For the listing below, report all lines that hold the word "field".

## Data supplied
BEGIN
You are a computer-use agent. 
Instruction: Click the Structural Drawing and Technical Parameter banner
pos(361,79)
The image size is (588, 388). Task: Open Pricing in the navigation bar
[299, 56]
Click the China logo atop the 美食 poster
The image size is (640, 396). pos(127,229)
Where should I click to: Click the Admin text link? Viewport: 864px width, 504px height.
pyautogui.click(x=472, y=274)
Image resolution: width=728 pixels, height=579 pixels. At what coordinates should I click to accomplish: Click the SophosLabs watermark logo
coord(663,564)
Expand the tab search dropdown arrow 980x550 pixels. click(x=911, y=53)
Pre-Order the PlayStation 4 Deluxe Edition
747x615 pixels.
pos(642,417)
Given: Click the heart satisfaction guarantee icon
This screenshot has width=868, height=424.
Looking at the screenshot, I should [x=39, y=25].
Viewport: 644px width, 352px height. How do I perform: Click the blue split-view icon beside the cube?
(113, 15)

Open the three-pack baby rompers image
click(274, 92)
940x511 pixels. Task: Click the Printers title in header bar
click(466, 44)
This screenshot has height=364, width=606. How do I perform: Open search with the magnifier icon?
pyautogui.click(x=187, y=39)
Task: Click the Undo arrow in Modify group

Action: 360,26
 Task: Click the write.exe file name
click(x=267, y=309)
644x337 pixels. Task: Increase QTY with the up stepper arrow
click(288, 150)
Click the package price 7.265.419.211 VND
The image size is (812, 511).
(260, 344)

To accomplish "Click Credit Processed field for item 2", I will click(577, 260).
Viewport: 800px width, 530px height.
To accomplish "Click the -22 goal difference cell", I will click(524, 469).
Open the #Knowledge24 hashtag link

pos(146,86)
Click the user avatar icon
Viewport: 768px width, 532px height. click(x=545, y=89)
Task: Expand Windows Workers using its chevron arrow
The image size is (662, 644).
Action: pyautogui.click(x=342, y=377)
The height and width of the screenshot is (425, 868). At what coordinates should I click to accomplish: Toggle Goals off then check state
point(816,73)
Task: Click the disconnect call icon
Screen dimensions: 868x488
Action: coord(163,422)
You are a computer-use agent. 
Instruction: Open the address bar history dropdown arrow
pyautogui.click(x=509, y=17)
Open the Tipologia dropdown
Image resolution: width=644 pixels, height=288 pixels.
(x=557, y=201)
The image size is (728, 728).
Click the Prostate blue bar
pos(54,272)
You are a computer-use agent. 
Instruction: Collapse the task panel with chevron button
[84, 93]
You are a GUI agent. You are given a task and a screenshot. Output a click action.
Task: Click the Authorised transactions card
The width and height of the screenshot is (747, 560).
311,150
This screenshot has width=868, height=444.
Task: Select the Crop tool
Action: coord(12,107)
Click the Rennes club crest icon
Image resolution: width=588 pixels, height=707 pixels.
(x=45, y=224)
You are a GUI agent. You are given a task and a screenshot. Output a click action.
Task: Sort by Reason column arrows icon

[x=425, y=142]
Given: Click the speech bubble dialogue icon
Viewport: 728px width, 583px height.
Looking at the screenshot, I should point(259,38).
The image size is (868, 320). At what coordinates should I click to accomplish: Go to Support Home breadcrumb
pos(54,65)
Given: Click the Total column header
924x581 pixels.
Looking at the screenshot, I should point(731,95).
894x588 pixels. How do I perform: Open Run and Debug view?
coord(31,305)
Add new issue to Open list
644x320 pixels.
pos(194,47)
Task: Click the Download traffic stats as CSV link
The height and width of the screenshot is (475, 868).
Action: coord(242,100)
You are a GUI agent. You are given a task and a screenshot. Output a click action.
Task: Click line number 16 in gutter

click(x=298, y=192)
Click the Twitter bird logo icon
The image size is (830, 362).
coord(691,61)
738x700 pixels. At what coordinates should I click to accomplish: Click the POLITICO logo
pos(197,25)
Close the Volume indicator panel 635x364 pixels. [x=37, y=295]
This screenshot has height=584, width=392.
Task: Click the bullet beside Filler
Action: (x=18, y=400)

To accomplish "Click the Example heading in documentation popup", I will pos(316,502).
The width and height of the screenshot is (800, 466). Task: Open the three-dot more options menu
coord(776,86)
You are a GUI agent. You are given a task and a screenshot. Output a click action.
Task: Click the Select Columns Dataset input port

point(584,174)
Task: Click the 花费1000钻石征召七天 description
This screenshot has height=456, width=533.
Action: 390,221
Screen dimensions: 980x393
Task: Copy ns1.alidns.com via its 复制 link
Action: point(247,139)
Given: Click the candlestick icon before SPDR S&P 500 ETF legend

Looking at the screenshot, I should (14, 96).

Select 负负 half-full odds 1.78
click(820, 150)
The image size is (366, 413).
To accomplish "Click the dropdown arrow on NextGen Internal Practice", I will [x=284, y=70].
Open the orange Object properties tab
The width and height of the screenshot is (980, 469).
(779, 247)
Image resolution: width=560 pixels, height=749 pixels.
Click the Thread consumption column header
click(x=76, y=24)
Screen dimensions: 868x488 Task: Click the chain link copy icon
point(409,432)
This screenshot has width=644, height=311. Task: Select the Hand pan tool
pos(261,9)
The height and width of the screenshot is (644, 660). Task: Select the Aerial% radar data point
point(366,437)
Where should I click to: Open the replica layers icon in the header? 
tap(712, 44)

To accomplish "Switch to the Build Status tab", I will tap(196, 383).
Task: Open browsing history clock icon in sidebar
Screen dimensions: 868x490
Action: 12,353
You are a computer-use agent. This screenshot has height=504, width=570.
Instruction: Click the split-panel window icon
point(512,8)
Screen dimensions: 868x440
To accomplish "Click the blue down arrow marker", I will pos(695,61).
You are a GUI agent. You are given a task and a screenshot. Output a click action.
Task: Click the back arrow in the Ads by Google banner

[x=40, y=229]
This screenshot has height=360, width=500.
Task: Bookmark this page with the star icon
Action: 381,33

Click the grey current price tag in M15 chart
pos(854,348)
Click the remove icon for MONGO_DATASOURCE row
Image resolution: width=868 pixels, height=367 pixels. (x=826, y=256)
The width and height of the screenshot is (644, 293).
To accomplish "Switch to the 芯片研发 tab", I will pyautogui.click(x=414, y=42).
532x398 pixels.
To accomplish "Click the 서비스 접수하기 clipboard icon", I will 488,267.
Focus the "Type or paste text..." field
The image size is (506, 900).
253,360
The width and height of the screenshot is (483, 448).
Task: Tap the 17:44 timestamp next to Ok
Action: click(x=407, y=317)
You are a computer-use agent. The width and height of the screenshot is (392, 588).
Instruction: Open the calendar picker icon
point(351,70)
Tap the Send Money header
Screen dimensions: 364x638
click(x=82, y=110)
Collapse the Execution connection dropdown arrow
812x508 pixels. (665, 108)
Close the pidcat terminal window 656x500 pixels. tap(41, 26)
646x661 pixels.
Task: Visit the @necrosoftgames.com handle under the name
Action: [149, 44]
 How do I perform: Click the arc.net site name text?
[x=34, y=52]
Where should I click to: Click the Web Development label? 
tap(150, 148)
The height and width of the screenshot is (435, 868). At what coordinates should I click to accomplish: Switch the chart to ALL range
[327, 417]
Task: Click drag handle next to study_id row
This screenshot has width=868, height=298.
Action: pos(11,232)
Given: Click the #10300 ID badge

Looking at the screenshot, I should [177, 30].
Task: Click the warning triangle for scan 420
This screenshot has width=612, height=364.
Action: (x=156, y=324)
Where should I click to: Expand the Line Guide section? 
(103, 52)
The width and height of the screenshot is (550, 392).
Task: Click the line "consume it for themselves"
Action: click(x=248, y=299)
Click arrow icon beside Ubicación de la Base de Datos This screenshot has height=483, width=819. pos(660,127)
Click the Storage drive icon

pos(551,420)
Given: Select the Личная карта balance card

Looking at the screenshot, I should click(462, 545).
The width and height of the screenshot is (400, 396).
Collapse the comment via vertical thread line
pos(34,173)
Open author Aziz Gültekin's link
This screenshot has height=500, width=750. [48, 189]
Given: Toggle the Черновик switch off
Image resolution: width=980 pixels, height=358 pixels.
END
## Completed task
To accomplish "Click Credit Processed field for item 2", I will click(577, 260).
Focus the "Type or paste text..." field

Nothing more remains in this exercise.